On Wall Street, the Dow Jones Industrial Average ended trading on Thursday 1.2% down for the week so far, with the S&P 500 edging 0.2% ahead. Investors welcomed another upbeat earnings statement from one of America’s most important semiconductor companies, which expects to benefit to an even greater degree from the use of AI by its customers. With the technology still at a relatively early stage, markets are hopeful AI can have a transformative effect like that of the internet. There was more mixed economic data in the US, with early indicators suggesting the country’s economy had stagnated in August while durable goods orders fell sharply.

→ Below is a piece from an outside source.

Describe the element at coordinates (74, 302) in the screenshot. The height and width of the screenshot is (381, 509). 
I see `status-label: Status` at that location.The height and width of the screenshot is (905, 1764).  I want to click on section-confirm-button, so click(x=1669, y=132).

The labour market continues to show resilience, however, increasing the likelihood of further interest rate rises.
In the UK, the FTSE 100 closed on Thursday 1% up for the week so far, with the weakening pound helping to boost the value of various international companies listed in London. Sterling’s fall was caused partly by hopes that interest rates in Britain may peak lower than previously expected. Data showing a drop in retail sales and business activity in general has put more pressure on the Bank of England to slow the pace of rate rises. Latest figures that highlighted an improvement in government finances were welcomed, but Chancellor Jeremy Hunt played down the possibility of implementing tax cuts before next year’s general election.

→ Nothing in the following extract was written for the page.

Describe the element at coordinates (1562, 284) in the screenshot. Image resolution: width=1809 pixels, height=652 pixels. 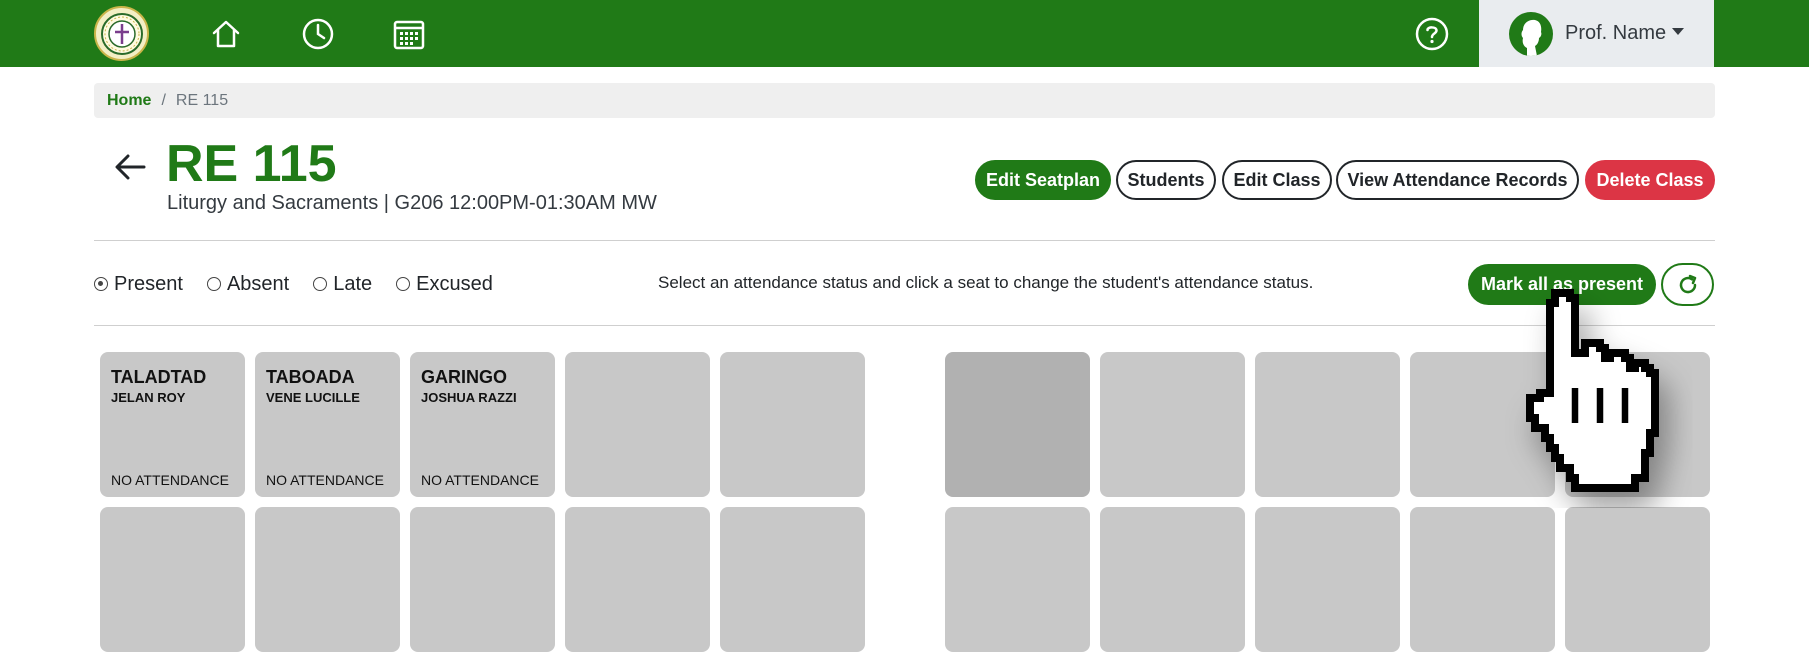
I see `mark-all-present-button: Mark all as present` at that location.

In Frankfurt, the DAX index ended Thursday’s session up 0.3% for the week, while France’s CAC 40 gained 0.7%. Prices for natural gas in the eurozone, which had spiked earlier in the week, fell back after an industrial dispute at a major Australian supplier was resolved. However, European economic performance continued to underwhelm, with Germany recording its fastest decline in business activity in three years and France also showing weakness.
In Asia, the Hang Seng index in Hong Kong rose 1.5% to bring its recent run of losses to a halt, at least temporarily. There were no further shocks from China’s beleaguered property sector, though investors were disappointed by a smaller-than-expected interest rate cut by the country’s central bank. Positive earnings figures posted by several major firms late in the week supported gains on the wider market. Japan’s Nikkei 225 index of leading shares, meanwhile, advanced 2.7% with the country’s biggest technology names displaying renewed strength on the back of positive news from the US semiconductor industry. In addition, the Bank of Japan’s decision to raise the cap once more on bond yields provided a boost for share prices in the financial sector.
Note: all market data contained within the article is sourced from Bloomberg unless stated otherwise, data as at 24 August 2023.